Furthermore, depending on the applications of the light-emitting element 112, diffusion particles for diffusing light may be provided within the potting portion 114 in order to actively diffuse the emitted light in all directions. However, such diffusion particles are not used in the present embodiment. Conversely, reflectors may be provided on the sides of the potting portion 114 in order to direct light from the semiconductor chip 112a primarily toward the display panel 115. However, such reflectors are not used in the present embodiment. The light-emitting elements 112 are provided on the printed substrate 111 since the surface (a second surface) 113b of the other side of the chip base 113 is joined to a predetermined position on the substrate surface 111a by, e.g., soldering. As such, the light-emitting elements 112 are directly joined to the printed substrate 111 as surface mounted type (Surface Mount Devicd=SMD) light-emitting elements. The light-emitting elements 112 are multiply arranged in a relatively high density fashion on the substrate surface 111a.

The chip base 113 is positioned between the printed substrate 111 and the semiconductor chip 112a. The thickness of the chip base 113 is predetermined and set at thickness ‘b’ (details below). That is, due to the chip base 113, the semiconductor chip 112a is located at a position raised from the substrate surface 111a by thickness ‘b’.
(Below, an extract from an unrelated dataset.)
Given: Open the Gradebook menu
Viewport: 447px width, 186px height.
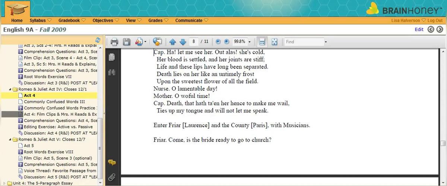Looking at the screenshot, I should click(x=72, y=20).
The display panel 115 is positioned to face the substrate surface 111a and is a panel member (display design panel) for illuminating various warning displays by way of light emitted from the semiconductor chip 112a. The display panel 115 is formed from translucent resin materials, and printed portions 115a and the cut-out portions 115b are formed on front and rear surfaces of the display panel 115.

The printed portions 115a are formed by printing light-blocking, e.g., black ink, or possibly paints and the like on the display panel 115 at locations corresponding to the space between neighboring light-emitting elements 112. The cut-out portions 115b correspond to the light-transmitting units of the present disclosure. The cut-out portions 115b are formed on the display panel 115 at locations corresponding to (facing) each of the light-emitting elements 112. These cut-out portions 115b retain translucency on the display panel 115 by removing the aforementioned ink or paints and the like, or possibly by low transmission density printing. These cut-out portions 115b are formed in the marking shape of various kinds of warning displays. As such, when the semiconductor chip 112a emits light, the cut-out portions 115b illuminate in the marking shape for warning displays, and the passengers are able to visually recognize these marking shapes.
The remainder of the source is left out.